§ **Given text**
· · · · ·
In order for the system to work, PADTUN requires domain-specific knowledge. Encoding and specifying such knowledge in ontologies is one of the main contributions of this paper. The PADTUN ontologies are designed in consultation with the tunnel experts in the project and by extensively reviewing literature on the subject. These ontologies codify knowledge about tunnel disorders, diagnosis influencing factors, lining materials and pathologies. PADTUN ontologies are described in more detail in Sect. 3. The data layer also contains a semantic repository that allows storing the ontologies and performing reasoning. OWLIM was chosen due to scalability reasons [6] as the system is required to reason over a large number of tunnels and inspection data. The system also contains a relational database in the form of MySQL to store inspection and result data for caching purpose.

Processing layer. PADTUN consists of an intelligent processing layer built on a data layer that suggests pathologies per portion and regions of interest, together with explanations.
· · · · ·
§ **Collected data**

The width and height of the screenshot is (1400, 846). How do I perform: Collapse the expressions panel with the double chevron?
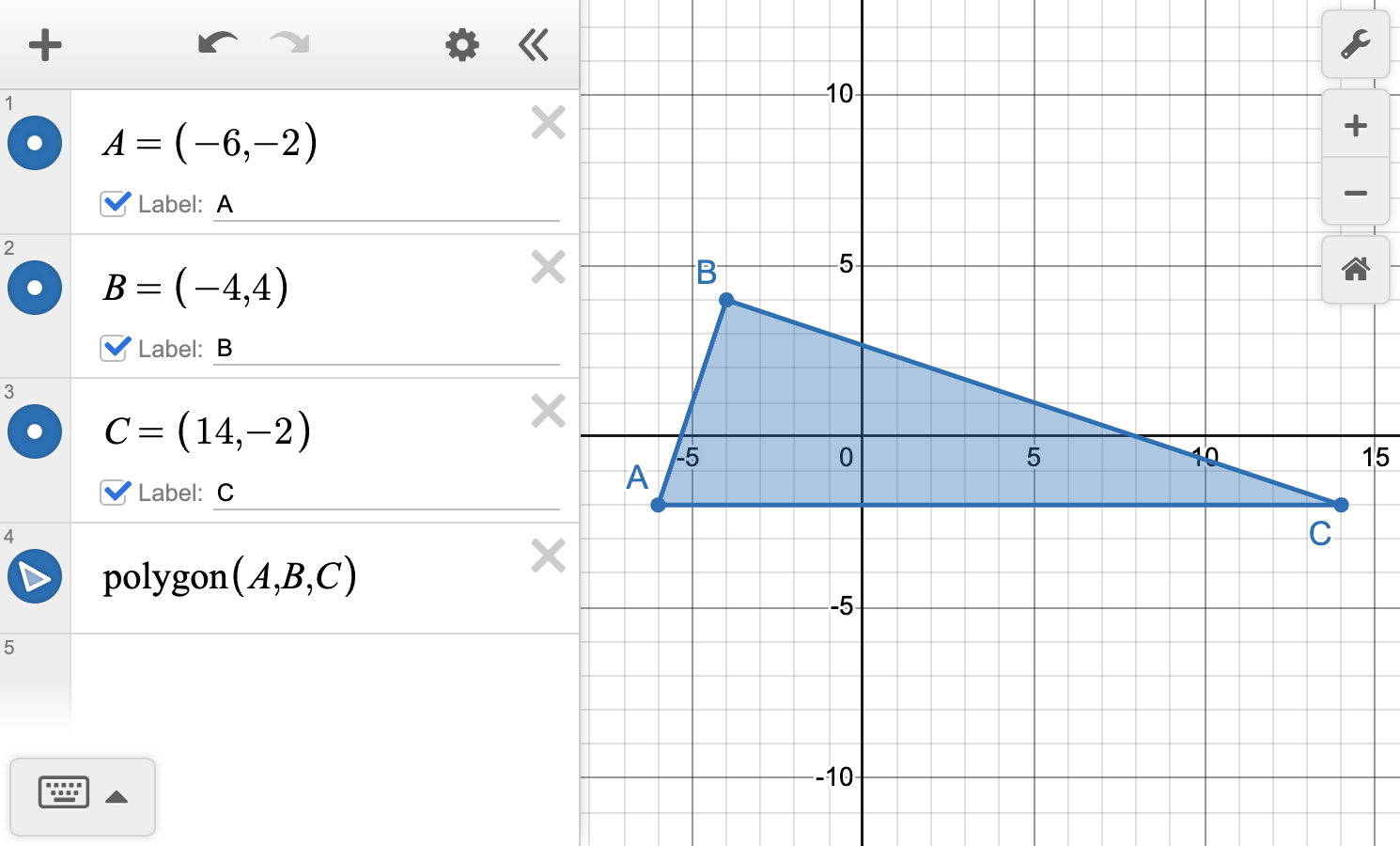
· · · · ·
§ **Task to carry out**
Update the PADTUN passage by writing out everything from "In order for" down to "for caching purpose.", replacing "MySQL" with "PostgreSQL". The material after the PADTUN passage stands apart from it.

§ **Answer below**
In order for the system to work, PADTUN requires domain-specific knowledge. Encoding and specifying such knowledge in ontologies is one of the main contributions of this paper. The PADTUN ontologies are designed in consultation with the tunnel experts in the project and by extensively reviewing literature on the subject. These ontologies codify knowledge about tunnel disorders, diagnosis influencing factors, lining materials and pathologies. PADTUN ontologies are described in more detail in Sect. 3. The data layer also contains a semantic repository that allows storing the ontologies and performing reasoning. OWLIM was chosen due to scalability reasons [6] as the system is required to reason over a large number of tunnels and inspection data. The system also contains a relational database in the form of PostgreSQL to store inspection and result data for caching purpose.